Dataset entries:
—————

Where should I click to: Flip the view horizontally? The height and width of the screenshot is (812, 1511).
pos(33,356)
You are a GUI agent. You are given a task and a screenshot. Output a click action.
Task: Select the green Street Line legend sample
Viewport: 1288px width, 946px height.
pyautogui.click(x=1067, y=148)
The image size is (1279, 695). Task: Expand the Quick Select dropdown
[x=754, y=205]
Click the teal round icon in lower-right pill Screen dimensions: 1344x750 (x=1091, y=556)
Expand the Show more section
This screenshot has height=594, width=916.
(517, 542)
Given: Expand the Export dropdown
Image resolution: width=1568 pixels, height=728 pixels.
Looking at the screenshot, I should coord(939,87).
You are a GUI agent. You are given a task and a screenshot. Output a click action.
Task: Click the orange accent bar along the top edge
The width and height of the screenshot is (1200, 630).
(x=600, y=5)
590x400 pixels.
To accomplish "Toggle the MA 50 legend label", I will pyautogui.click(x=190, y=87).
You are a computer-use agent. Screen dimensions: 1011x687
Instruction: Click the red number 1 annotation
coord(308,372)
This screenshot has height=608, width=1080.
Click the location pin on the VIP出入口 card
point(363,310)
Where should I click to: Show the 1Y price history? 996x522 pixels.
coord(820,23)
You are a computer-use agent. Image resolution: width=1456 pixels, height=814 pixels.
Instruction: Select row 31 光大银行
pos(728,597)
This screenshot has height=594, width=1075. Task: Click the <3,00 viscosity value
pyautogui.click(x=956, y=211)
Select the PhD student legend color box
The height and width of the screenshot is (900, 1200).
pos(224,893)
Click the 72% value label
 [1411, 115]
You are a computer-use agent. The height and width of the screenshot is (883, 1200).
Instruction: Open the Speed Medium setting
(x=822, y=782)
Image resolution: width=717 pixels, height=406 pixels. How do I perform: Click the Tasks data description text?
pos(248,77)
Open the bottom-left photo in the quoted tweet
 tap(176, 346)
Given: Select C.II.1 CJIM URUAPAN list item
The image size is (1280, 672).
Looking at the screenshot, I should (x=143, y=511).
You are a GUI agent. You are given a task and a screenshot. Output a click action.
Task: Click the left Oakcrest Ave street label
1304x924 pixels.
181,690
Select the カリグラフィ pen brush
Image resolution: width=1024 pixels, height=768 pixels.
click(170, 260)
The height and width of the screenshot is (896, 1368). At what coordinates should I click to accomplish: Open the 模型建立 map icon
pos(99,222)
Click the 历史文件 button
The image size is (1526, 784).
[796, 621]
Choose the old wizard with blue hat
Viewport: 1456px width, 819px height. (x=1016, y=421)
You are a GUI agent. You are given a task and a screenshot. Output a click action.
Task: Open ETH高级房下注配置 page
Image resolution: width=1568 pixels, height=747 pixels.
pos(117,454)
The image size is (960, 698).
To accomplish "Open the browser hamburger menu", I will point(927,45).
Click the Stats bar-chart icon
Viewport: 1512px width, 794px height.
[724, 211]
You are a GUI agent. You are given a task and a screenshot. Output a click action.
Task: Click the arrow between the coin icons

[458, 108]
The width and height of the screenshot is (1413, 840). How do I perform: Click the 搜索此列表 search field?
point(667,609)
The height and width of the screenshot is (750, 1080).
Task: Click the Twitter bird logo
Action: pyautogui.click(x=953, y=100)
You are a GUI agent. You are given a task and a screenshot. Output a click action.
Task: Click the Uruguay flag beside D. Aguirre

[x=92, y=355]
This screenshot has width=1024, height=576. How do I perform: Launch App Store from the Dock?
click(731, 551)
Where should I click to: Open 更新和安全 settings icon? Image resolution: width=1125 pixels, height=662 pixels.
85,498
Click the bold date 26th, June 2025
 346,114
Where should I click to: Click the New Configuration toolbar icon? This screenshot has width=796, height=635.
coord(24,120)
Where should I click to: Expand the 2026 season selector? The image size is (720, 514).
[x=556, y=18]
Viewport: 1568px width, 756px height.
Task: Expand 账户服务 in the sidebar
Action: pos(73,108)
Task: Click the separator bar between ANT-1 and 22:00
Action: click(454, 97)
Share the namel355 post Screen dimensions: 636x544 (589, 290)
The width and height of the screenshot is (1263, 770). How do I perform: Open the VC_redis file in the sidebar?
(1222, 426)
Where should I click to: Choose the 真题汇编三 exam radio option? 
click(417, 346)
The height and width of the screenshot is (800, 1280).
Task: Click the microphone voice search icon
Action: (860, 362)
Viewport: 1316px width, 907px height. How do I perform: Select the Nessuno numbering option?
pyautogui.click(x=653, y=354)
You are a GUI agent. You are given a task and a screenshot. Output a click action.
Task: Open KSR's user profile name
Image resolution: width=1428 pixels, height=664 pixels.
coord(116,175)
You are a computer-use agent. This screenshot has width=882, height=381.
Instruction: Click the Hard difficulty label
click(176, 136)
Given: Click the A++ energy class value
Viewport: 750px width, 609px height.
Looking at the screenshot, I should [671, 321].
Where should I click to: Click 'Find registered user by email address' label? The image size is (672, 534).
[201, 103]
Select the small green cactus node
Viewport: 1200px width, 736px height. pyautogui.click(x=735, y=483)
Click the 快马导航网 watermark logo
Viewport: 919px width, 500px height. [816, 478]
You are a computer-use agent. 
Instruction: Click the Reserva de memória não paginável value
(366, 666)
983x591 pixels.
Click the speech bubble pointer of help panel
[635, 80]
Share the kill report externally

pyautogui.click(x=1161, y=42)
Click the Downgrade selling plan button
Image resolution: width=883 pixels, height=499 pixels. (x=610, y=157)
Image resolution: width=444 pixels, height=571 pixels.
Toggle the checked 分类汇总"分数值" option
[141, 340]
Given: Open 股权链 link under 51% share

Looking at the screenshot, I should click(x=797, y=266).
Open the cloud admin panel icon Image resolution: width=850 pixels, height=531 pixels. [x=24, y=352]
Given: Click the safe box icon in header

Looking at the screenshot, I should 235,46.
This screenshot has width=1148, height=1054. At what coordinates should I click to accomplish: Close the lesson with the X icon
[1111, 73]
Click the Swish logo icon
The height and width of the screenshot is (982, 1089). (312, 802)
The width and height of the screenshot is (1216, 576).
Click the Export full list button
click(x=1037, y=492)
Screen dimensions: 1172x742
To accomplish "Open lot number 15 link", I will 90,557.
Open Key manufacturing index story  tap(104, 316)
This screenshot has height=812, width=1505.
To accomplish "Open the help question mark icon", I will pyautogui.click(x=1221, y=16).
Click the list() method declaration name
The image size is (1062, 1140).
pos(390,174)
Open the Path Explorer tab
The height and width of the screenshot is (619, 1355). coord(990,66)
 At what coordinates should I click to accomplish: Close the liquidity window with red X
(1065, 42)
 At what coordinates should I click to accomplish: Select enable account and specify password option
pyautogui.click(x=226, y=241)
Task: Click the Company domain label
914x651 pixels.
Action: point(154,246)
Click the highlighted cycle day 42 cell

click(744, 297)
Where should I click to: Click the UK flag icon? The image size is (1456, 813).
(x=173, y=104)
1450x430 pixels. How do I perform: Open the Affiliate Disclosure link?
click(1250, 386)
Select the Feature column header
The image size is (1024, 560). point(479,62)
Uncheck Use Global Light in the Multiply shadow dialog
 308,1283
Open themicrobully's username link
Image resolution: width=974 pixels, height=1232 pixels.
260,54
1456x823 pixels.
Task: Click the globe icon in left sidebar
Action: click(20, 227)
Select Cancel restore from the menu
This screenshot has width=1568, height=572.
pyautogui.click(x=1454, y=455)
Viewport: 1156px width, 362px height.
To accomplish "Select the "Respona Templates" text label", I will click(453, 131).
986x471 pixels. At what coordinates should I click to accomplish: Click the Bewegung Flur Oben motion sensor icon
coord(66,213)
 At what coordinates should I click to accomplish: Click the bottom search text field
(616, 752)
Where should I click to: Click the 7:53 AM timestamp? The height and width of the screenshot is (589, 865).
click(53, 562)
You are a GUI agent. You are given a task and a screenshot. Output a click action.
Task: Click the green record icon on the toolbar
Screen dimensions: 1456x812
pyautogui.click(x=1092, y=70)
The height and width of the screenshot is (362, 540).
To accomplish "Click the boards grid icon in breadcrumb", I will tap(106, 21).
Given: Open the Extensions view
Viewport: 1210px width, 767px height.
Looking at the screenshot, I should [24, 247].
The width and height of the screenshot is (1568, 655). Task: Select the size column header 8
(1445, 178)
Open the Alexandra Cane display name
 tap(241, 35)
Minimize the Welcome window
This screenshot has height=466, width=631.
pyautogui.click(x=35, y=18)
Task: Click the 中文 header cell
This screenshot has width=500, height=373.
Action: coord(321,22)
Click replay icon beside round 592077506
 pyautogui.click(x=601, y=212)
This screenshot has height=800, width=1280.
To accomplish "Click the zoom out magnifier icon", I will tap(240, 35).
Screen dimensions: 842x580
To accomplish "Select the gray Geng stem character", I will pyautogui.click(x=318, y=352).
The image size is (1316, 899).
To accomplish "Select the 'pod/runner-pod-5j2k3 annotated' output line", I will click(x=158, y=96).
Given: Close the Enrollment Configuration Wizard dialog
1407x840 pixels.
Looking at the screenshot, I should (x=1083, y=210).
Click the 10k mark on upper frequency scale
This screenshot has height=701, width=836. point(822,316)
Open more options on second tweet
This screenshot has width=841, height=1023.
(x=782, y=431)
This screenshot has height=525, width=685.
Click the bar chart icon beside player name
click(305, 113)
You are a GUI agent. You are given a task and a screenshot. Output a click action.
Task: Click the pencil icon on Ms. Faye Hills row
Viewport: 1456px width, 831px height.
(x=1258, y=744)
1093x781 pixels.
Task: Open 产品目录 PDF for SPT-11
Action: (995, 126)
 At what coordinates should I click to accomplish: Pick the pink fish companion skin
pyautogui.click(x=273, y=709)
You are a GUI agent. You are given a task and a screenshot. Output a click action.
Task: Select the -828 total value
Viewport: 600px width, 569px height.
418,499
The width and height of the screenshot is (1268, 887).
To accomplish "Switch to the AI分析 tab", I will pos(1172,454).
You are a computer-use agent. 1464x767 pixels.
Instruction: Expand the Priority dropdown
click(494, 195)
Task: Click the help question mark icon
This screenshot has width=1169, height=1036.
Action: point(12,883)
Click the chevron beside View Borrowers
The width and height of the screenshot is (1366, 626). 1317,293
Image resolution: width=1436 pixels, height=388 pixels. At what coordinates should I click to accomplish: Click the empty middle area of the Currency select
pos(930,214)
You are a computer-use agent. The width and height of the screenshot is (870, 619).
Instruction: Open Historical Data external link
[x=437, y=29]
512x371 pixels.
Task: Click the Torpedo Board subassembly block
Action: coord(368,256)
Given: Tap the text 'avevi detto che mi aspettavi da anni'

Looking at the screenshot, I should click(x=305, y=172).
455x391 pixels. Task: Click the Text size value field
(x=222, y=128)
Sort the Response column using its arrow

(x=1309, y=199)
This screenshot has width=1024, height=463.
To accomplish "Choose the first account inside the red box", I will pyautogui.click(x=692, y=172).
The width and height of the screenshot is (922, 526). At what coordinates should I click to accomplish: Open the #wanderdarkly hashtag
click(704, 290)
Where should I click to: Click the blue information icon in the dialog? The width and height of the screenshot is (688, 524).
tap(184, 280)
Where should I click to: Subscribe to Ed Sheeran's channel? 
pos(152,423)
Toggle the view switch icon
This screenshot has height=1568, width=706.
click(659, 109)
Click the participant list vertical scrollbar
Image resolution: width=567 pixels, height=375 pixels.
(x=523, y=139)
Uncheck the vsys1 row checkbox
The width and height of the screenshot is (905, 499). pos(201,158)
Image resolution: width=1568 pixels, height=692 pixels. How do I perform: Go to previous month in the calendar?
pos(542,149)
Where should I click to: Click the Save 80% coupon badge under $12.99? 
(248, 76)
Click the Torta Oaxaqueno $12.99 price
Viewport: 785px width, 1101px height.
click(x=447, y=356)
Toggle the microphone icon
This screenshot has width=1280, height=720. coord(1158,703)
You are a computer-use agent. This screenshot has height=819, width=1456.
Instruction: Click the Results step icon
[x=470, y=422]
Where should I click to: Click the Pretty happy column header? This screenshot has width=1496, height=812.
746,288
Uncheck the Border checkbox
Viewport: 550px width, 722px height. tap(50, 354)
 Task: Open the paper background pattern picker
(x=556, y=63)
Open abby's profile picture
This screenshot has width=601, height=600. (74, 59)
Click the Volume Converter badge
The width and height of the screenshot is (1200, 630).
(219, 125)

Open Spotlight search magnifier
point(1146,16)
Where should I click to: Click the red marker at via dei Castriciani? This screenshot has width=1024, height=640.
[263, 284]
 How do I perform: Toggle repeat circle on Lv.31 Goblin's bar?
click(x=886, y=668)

—————

DESCRIPTION OF THE TASK: Give only the number of lines in the data that hold the word "computer".

TASK ANSWER: 8